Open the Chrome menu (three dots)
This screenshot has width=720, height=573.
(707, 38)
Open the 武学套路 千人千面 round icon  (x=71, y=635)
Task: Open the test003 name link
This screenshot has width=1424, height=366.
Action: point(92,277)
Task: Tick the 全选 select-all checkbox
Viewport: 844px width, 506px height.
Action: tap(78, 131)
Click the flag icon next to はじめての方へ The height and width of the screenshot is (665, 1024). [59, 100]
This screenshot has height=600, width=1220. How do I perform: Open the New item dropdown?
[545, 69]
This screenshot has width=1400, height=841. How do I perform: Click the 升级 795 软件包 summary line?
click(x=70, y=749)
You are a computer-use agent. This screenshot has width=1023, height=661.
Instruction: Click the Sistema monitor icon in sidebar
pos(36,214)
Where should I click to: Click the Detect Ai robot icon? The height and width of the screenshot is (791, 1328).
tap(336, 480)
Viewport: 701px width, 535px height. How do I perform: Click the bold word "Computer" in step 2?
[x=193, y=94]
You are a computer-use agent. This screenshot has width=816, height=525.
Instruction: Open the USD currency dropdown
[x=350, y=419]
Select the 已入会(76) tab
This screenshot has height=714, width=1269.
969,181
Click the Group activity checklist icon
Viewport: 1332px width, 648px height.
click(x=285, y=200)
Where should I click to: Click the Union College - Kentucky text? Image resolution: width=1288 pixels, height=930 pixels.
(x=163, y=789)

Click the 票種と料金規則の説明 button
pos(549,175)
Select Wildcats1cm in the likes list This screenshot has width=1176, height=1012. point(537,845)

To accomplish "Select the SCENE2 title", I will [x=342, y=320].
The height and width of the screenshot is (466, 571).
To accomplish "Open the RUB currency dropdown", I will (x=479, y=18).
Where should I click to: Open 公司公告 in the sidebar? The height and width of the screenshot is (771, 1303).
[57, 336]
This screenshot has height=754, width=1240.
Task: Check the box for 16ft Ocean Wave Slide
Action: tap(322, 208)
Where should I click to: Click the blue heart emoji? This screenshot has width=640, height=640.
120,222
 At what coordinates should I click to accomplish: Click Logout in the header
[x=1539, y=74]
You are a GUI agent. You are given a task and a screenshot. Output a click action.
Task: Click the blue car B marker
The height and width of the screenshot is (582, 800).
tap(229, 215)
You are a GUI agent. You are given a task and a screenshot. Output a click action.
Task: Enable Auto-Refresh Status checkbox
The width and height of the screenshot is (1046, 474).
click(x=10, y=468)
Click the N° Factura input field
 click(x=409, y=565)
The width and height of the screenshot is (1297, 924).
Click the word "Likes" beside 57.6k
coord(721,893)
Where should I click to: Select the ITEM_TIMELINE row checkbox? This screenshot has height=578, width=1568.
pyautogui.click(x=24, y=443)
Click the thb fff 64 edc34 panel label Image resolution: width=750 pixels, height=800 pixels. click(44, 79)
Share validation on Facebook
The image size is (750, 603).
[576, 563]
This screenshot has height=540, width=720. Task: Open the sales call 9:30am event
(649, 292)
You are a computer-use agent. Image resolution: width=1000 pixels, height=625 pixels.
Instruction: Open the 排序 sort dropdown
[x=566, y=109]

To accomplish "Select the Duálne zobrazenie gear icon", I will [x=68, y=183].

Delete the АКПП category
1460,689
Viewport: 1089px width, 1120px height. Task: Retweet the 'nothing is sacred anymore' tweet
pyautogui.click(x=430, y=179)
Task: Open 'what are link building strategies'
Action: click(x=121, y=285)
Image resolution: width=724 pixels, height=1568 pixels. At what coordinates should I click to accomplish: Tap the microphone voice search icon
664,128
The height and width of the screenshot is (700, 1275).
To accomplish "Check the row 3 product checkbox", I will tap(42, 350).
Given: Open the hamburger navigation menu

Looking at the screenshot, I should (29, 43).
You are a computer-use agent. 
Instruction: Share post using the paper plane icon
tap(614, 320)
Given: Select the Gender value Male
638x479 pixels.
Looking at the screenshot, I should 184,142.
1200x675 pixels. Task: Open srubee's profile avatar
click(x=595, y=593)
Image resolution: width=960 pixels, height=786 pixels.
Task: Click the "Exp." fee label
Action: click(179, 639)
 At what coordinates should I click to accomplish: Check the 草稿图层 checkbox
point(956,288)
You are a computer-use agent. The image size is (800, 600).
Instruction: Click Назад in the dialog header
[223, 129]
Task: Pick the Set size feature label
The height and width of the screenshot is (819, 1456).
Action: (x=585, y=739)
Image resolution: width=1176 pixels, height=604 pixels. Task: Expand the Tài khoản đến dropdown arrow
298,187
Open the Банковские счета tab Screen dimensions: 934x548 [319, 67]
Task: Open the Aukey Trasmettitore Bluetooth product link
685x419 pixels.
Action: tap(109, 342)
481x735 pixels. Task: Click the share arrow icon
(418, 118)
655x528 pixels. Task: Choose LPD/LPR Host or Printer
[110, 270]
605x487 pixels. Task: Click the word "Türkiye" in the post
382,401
--------------------------------------------------
# Brief
Convert every line of the rows above into a JSON list of strings, one string per line, leaving out blank lines.

# Output of the exercise
[
  "Open the Chrome menu (three dots)",
  "This screenshot has width=720, height=573.",
  "(707, 38)",
  "Open the 武学套路 千人千面 round icon  (x=71, y=635)",
  "Task: Open the test003 name link",
  "This screenshot has width=1424, height=366.",
  "Action: point(92,277)",
  "Task: Tick the 全选 select-all checkbox",
  "Viewport: 844px width, 506px height.",
  "Action: tap(78, 131)",
  "Click the flag icon next to はじめての方へ The height and width of the screenshot is (665, 1024). [59, 100]",
  "This screenshot has height=600, width=1220. How do I perform: Open the New item dropdown?",
  "[545, 69]",
  "This screenshot has width=1400, height=841. How do I perform: Click the 升级 795 软件包 summary line?",
  "click(x=70, y=749)",
  "You are a computer-use agent. This screenshot has width=1023, height=661.",
  "Instruction: Click the Sistema monitor icon in sidebar",
  "pos(36,214)",
  "Where should I click to: Click the Detect Ai robot icon? The height and width of the screenshot is (791, 1328).",
  "tap(336, 480)",
  "Viewport: 701px width, 535px height. How do I perform: Click the bold word \"Computer\" in step 2?",
  "[x=193, y=94]",
  "You are a computer-use agent. This screenshot has width=816, height=525.",
  "Instruction: Open the USD currency dropdown",
  "[x=350, y=419]",
  "Select the 已入会(76) tab",
  "This screenshot has height=714, width=1269.",
  "969,181",
  "Click the Group activity checklist icon",
  "Viewport: 1332px width, 648px height.",
  "click(x=285, y=200)",
  "Where should I click to: Click the Union College - Kentucky text? Image resolution: width=1288 pixels, height=930 pixels.",
  "(x=163, y=789)",
  "Click the 票種と料金規則の説明 button",
  "pos(549,175)",
  "Select Wildcats1cm in the likes list This screenshot has width=1176, height=1012. point(537,845)",
  "To accomplish \"Select the SCENE2 title\", I will [x=342, y=320].",
  "The height and width of the screenshot is (466, 571).",
  "To accomplish \"Open the RUB currency dropdown\", I will (x=479, y=18).",
  "Where should I click to: Open 公司公告 in the sidebar? The height and width of the screenshot is (771, 1303).",
  "[57, 336]",
  "This screenshot has height=754, width=1240.",
  "Task: Check the box for 16ft Ocean Wave Slide",
  "Action: tap(322, 208)",
  "Where should I click to: Click the blue heart emoji? This screenshot has width=640, height=640.",
  "120,222",
  " At what coordinates should I click to accomplish: Click Logout in the header",
  "[x=1539, y=74]",
  "You are a GUI agent. You are given a task and a screenshot. Output a click action.",
  "Task: Click the blue car B marker",
  "The height and width of the screenshot is (582, 800).",
  "tap(229, 215)",
  "You are a GUI agent. You are given a task and a screenshot. Output a click action.",
  "Task: Enable Auto-Refresh Status checkbox",
  "The width and height of the screenshot is (1046, 474).",
  "click(x=10, y=468)",
  "Click the N° Factura input field",
  " click(x=409, y=565)",
  "The width and height of the screenshot is (1297, 924).",
  "Click the word \"Likes\" beside 57.6k",
  "coord(721,893)",
  "Where should I click to: Select the ITEM_TIMELINE row checkbox? This screenshot has height=578, width=1568.",
  "pyautogui.click(x=24, y=443)",
  "Click the thb fff 64 edc34 panel label Image resolution: width=750 pixels, height=800 pixels. click(44, 79)",
  "Share validation on Facebook",
  "The image size is (750, 603).",
  "[576, 563]",
  "This screenshot has height=540, width=720. Task: Open the sales call 9:30am event",
  "(649, 292)",
  "You are a computer-use agent. Image resolution: width=1000 pixels, height=625 pixels.",
  "Instruction: Open the 排序 sort dropdown",
  "[x=566, y=109]",
  "To accomplish \"Select the Duálne zobrazenie gear icon\", I will [x=68, y=183].",
  "Delete the АКПП category",
  "1460,689",
  "Viewport: 1089px width, 1120px height. Task: Retweet the 'nothing is sacred anymore' tweet",
  "pyautogui.click(x=430, y=179)",
  "Task: Open 'what are link building strategies'",
  "Action: click(x=121, y=285)",
  "Image resolution: width=724 pixels, height=1568 pixels. At what coordinates should I click to accomplish: Tap the microphone voice search icon",
  "664,128",
  "The height and width of the screenshot is (700, 1275).",
  "To accomplish \"Check the row 3 product checkbox\", I will tap(42, 350).",
  "Given: Open the hamburger navigation menu",
  "Looking at the screenshot, I should (29, 43).",
  "You are a computer-use agent. ",
  "Instruction: Share post using the paper plane icon",
  "tap(614, 320)",
  "Given: Select the Gender value Male",
  "638x479 pixels.",
  "Looking at the screenshot, I should 184,142.",
  "1200x675 pixels. Task: Open srubee's profile avatar",
  "click(x=595, y=593)",
  "Image resolution: width=960 pixels, height=786 pixels.",
  "Task: Click the \"Exp.\" fee label",
  "Action: click(179, 639)",
  " At what coordinates should I click to accomplish: Check the 草稿图层 checkbox",
  "point(956,288)",
  "You are a computer-use agent. The image size is (800, 600).",
  "Instruction: Click Назад in the dialog header",
  "[223, 129]",
  "Task: Pick the Set size feature label",
  "The height and width of the screenshot is (819, 1456).",
  "Action: (x=585, y=739)",
  "Image resolution: width=1176 pixels, height=604 pixels. Task: Expand the Tài khoản đến dropdown arrow",
  "298,187",
  "Open the Банковские счета tab Screen dimensions: 934x548 [319, 67]",
  "Task: Open the Aukey Trasmettitore Bluetooth product link",
  "685x419 pixels.",
  "Action: tap(109, 342)",
  "481x735 pixels. Task: Click the share arrow icon",
  "(418, 118)",
  "655x528 pixels. Task: Choose LPD/LPR Host or Printer",
  "[110, 270]",
  "605x487 pixels. Task: Click the word \"Türkiye\" in the post",
  "382,401"
]